1. Navtej Singh Johar v. Union of India marked a constitutional turning point by partially striking down Section 377 of the Indian Penal Code and decriminalising consensual same-sex relations between adults in private.
2. The Supreme Court anchored its reasoning in Articles 14, 15, 19(1)(a), and 21, affirming dignity, privacy, equality, identity, and autonomy for LGBTQIA+ persons.
3. The judgment is not only a milestone in Indian constitutional law but also a major step in the broader movement toward gender justice, substantive equality, and the recognition of sexual minorities in Indian society.

Introduction

Navtej Singh Johar v. Union of India is one of the most significant constitutional decisions in modern Indian legal history. It stands as a landmark in the evolution of fundamental rights jurisprudence and reflects the Supreme Court’s liberal and rights-oriented approach to constitutional interpretation. The judgment occupies a historic place in India’s legal development because it transformed the understanding of equality, dignity, privacy, and sexual autonomy under the Constitution.

The case challenged the constitutional validity of Section 377 of the Indian Penal Code, 1860, a colonial-era provision that criminalised “carnal intercourse against the order of nature.” For decades, this provision was used to stigmatise, marginalise, and criminally target homosexual persons and members of the LGBTQIA+ community. In striking down the application of Section 377 to consensual sexual acts between adults in private, the Supreme Court recognised that constitutional morality must prevail over social prejudice and majoritarian morality.

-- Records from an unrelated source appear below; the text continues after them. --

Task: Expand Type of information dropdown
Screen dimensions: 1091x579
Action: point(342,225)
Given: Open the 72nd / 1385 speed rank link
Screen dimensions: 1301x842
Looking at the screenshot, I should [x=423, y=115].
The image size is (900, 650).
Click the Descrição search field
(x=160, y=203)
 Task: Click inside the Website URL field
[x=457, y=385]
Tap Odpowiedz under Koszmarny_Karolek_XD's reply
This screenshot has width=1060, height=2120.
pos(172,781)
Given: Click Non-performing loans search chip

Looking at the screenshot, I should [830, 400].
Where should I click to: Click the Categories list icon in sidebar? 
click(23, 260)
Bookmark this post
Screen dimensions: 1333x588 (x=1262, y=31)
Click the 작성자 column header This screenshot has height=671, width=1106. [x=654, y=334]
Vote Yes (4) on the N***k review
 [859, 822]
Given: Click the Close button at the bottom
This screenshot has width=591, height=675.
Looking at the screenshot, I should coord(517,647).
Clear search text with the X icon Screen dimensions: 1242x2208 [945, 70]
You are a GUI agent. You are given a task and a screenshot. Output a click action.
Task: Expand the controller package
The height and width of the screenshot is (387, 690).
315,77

The judgment thus became a defining event in India’s constitutional journey, not only because it decriminalised same-sex intimacy, but also because it laid a strong foundation for the future recognition and protection of LGBTQIA+ rights.

Case Details

Case: Navtej Singh Johar v. Union of India
Citation: (2018) 10 SCC 1
Court: Supreme Court of India
Bench: Dipak Misra, A.M. Khanwilkar, R.F. Nariman, D.Y. Chandrachud, and Indu Malhotra, JJ.
Date of Judgment: 6 September 2018
Type of Petition: Writ Petition under Article 32 of the Constitution of India
Subject Matter: Challenge to the constitutional validity of Section 377 of the Indian Penal Code, 1860
Constitutional Provisions Invoked: Articles 14, 15, 19(1)(a), and 21

Precedents Referred

The judgment engaged with a number of important constitutional precedents, including:

  • Naz Foundation v. Government of NCT of Delhi, 160 DLT 277 : 2009 SCC OnLine Del 1762
  • Suresh Kumar Koushal v. Naz Foundation, (2014) 1 SCC 1 : AIR 2014 SC 563
  • Justice K.S. Puttaswamy v. Union of India, (2017) 10 SCC 1 : AIR 2017 SC 4161
  • National Legal Services Authority v. Union of India, (2014) 5 SCC 438 : AIR 2014 SC 1863
  • Maneka Gandhi v. Union of India, (1978) 1 SCC 248 : AIR 1978 SC 597
  • Shafin Jahan v. Asokan K.M., (2018) 16 SCC 368 : AIR 2018 SC 1933
  • Shakti Vahini v. Union of India, (2018) 7 SCC 192
  • Anuj Garg v. Hotel Association of India, (2008) 3 SCC 1 : AIR 2008 SC 663
  • Francis Coralie Mullin v. Administrator, Union Territory of Delhi, (1981) 1 SCC 608 : AIR 1981 SC 746
  • Common Cause v. Union of India, (2018) 5 SCC 1
  • Indian Young Lawyers Association v. State of Kerala, (2019) 11 SCC 1
  • Aparna Bhat v. State of Madhya Pradesh, (2021) 3 SCC 247

Facts of the Case

The central issue in the case was the constitutional validity of Section 377 of the Indian Penal Code, 1860. The provision criminalised “carnal intercourse against the order of nature,” and historically it had been invoked to penalise homosexual conduct. The petitioners challenged the provision on the ground that, insofar as it criminalised consensual same-sex relations between adults in private, it violated the guarantees of equality, dignity, privacy, freedom of expression, and personal liberty under the Constitution.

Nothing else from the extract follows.